Les productions d’agrumes sont réparties en 4 groupes par la FAO. Il s’agit du groupe des oranges, de celui des pamplemousses et pomélos, du groupe des citrons et limes et de celui des petits agrumes qui regroupe les autres espèces commercialisées. Les oranges constituent la majeure partie de la production des agrumes (58%) suivi des citrons avec plus de 10%.
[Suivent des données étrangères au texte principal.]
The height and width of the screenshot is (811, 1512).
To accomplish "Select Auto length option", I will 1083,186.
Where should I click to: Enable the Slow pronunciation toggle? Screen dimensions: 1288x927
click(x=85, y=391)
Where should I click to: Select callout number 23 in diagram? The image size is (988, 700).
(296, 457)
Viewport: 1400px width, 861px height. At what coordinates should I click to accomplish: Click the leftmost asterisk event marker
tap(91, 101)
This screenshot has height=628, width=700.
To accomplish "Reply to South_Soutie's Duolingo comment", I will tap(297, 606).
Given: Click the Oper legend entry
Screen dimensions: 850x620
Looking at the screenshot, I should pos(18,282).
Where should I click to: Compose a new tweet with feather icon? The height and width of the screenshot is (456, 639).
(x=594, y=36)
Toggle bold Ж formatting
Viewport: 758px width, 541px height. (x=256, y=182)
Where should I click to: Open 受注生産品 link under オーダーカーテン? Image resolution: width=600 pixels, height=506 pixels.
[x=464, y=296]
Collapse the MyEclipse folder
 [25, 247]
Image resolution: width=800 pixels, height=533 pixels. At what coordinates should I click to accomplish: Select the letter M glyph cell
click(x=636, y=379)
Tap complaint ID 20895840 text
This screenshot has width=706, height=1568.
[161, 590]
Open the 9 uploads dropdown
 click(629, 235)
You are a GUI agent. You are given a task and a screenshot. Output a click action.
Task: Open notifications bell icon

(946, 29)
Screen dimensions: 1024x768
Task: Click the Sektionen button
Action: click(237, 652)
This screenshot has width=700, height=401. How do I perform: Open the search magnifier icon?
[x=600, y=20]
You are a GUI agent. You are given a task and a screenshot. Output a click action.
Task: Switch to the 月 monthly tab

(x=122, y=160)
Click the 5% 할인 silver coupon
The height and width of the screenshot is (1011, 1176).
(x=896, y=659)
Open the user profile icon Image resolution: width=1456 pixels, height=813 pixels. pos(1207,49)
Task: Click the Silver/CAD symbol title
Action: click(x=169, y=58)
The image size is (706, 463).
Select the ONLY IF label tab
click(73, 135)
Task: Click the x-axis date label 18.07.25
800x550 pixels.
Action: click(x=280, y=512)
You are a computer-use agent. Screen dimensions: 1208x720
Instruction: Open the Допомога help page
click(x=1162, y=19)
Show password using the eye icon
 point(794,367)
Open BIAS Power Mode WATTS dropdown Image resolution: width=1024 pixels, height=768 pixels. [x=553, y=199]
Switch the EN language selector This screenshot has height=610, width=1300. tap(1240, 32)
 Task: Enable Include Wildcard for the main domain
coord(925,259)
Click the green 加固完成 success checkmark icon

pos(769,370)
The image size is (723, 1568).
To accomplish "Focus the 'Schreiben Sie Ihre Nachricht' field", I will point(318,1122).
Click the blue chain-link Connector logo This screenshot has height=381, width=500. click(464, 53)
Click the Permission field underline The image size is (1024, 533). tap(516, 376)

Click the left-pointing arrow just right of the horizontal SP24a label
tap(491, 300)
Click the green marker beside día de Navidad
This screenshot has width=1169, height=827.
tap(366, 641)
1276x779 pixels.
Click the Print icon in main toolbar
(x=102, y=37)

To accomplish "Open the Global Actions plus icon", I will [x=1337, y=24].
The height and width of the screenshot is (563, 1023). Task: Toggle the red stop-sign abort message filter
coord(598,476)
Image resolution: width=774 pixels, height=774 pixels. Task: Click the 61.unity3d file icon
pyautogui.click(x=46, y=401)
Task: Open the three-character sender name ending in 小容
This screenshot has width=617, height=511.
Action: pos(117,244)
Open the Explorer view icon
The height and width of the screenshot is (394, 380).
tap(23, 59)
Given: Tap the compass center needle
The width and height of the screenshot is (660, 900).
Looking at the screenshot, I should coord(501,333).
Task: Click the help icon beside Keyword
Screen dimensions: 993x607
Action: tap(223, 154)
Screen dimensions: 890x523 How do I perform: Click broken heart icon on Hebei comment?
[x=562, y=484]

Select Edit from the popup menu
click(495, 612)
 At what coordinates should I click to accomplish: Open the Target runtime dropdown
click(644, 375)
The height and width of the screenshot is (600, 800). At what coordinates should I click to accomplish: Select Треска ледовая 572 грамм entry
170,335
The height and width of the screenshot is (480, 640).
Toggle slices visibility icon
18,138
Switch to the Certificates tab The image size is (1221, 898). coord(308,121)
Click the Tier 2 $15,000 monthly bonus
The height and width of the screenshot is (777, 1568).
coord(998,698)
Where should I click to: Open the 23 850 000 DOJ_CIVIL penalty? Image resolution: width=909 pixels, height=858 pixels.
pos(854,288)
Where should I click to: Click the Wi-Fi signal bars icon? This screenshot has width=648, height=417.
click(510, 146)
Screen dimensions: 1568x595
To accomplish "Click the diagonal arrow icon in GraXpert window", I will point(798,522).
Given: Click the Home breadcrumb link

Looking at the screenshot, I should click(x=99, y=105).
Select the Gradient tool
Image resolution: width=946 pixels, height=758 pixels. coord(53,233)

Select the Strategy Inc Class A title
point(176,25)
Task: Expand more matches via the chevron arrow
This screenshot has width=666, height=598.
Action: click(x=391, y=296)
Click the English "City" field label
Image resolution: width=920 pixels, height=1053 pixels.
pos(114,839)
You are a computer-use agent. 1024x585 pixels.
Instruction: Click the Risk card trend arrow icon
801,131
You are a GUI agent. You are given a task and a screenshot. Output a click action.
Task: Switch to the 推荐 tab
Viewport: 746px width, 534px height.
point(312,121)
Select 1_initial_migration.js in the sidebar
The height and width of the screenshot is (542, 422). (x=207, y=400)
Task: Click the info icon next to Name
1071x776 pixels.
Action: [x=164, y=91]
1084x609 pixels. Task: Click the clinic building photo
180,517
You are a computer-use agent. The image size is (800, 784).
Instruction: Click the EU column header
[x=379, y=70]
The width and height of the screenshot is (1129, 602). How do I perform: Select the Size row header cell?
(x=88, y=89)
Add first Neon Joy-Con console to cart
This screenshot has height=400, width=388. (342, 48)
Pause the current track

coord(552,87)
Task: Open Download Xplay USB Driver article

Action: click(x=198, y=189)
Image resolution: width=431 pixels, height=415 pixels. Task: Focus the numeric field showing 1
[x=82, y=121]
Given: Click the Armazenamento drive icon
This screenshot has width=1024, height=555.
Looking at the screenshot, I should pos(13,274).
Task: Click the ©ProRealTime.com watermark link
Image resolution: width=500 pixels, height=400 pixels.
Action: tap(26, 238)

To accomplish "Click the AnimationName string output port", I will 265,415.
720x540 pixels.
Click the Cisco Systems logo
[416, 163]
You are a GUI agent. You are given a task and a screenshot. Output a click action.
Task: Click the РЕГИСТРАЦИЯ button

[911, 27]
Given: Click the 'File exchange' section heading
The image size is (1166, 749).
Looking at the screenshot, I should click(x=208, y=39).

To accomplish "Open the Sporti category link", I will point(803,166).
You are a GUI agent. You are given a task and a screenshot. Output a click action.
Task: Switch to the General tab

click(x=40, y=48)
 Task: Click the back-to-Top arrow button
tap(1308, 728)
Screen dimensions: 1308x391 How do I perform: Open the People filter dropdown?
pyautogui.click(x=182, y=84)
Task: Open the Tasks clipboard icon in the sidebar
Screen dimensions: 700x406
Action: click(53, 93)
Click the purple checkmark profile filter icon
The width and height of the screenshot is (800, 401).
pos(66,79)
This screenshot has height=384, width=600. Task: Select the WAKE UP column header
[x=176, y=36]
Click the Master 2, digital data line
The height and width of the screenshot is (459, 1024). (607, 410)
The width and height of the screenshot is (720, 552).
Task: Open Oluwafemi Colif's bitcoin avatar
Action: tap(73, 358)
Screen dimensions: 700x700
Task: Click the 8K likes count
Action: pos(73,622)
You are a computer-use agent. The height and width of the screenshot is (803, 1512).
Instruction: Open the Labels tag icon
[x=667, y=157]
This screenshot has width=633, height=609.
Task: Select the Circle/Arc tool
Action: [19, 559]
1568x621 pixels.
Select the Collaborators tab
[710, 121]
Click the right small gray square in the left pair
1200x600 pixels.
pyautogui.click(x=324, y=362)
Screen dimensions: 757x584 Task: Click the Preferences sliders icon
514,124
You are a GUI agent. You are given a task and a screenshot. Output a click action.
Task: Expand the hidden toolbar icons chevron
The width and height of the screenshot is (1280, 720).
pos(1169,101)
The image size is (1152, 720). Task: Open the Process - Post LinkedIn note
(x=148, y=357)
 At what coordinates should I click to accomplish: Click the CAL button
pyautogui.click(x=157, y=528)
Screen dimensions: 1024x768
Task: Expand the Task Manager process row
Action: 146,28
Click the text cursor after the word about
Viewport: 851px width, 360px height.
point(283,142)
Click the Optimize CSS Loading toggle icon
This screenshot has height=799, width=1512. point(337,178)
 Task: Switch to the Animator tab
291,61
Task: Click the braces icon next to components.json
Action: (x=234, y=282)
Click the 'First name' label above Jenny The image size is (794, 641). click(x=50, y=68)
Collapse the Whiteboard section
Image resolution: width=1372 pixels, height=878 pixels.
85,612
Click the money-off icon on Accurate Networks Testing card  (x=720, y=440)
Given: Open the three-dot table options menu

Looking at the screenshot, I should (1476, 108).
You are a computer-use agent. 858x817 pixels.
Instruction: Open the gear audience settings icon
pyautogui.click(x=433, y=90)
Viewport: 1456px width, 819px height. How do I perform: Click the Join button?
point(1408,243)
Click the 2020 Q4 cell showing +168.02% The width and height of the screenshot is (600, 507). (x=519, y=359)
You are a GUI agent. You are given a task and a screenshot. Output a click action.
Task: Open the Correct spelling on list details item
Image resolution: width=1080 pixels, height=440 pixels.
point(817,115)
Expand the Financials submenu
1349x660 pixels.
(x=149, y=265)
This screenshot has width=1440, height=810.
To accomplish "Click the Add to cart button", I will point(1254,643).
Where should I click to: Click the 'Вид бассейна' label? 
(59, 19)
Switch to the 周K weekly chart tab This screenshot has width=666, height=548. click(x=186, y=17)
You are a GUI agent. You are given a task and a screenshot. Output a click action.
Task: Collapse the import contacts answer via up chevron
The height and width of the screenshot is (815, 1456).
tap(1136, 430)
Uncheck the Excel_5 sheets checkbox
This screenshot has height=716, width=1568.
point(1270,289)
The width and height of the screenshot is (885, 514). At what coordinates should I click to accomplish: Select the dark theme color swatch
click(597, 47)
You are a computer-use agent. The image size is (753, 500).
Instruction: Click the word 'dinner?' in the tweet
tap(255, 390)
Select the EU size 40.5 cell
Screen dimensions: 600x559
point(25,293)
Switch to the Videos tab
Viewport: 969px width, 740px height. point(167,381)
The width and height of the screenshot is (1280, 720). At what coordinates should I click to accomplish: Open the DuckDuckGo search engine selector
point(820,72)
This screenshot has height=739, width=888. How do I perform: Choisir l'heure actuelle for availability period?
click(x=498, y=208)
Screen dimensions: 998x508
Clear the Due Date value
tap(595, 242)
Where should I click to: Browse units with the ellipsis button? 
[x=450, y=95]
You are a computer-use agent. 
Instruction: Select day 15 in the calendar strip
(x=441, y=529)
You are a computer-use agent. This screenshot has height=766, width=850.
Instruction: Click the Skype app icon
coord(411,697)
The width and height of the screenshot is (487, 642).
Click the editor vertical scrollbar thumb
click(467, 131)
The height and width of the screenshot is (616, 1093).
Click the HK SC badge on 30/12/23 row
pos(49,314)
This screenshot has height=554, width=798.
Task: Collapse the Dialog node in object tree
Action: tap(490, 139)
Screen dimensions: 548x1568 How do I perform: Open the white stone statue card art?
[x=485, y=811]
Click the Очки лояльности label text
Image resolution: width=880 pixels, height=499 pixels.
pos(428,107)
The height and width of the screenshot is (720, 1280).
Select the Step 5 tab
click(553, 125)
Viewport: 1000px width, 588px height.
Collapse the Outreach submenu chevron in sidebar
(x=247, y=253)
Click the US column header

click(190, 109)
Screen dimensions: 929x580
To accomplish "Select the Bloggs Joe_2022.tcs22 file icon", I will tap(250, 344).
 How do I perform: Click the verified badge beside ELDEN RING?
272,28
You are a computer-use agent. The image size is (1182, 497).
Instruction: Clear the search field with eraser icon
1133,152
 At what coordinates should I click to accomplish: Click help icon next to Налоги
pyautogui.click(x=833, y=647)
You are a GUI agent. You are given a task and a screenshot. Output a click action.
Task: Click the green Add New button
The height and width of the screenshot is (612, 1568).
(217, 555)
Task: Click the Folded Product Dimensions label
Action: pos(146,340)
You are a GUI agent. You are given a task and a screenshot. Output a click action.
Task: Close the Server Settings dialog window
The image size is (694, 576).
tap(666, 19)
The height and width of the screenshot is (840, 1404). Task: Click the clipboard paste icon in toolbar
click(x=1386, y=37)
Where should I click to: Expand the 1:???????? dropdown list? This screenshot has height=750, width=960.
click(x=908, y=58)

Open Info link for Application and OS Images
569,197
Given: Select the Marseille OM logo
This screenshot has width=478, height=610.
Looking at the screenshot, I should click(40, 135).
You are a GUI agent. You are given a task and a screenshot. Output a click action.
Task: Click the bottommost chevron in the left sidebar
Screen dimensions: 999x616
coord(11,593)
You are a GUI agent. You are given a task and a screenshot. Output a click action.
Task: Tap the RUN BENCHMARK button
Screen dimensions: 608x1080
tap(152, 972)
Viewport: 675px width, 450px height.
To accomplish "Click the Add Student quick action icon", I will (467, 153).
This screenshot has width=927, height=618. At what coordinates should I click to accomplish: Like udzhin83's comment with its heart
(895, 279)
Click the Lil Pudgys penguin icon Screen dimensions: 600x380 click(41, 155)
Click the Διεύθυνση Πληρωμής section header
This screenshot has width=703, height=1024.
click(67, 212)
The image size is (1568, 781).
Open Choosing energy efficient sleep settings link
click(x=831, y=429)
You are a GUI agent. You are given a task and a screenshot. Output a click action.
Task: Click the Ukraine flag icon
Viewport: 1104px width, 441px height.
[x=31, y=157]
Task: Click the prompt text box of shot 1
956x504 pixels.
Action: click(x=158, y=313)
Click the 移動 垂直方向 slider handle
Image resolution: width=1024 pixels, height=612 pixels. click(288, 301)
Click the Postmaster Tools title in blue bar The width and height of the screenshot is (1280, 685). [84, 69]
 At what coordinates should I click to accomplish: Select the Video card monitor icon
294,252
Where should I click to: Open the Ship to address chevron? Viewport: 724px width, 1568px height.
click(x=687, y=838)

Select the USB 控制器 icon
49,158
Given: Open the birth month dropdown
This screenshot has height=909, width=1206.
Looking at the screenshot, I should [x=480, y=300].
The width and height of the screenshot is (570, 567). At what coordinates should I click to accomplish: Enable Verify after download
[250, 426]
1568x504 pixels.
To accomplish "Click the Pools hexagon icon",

Le reste de la production est partagé entre les pamplemousses, les pomélos et les autres petits agrumes (mandarines, tangelos, tangors). Dans le groupe des oranges, les cinq plus grands producteurs mondiaux en 2009 sont le Brésil (1 7 618 500 tonnes), les Etats-Unis (8 280 780 tonnes), l’Inde (5 201 350 tonnes), la Chine (4 864 959 tonnes) et le Mexique (4 193 480 tonnes). Dans celui des pamplemousses et pomélos, les cinq premiers producteurs sont la Chine (2 768 308 tonnes), les Etats-Unis (1 182 970 tonnes), le Mexique (395 000 tonnes), l’Afrique du sud (370 411 tonnes) et Israël (249 414 tonnes). Dans le groupe des limes et citrons, l’Inde (2 571 530 tonnes), le Mexique (1 987 450 tonnes), la Chine (1 014 446 tonnes), l’Argentine (1 000 000 tonnes) et le Brésil (972 437 tonnes) sont les cinq premiers pays producteurs. Dans le groupe des petits agrumes, la Chine est le premier pays producteur avec 4 694 471 tonnes. Elle est suivie du Nigéria (3 769 420 tonnes), de la Colombie (732 218
tonnes) et de la Guinée Conakry (244 002 tonnes) (FAOSTAT, 2011). Dans la majorité des pays d’Afrique tropicale, les agrumes sont plantés soit par des petits producteurs, soit par des entreprises privées ou gouvernementales pour la consommation locale ou l’exportation (Yesuf, 2002).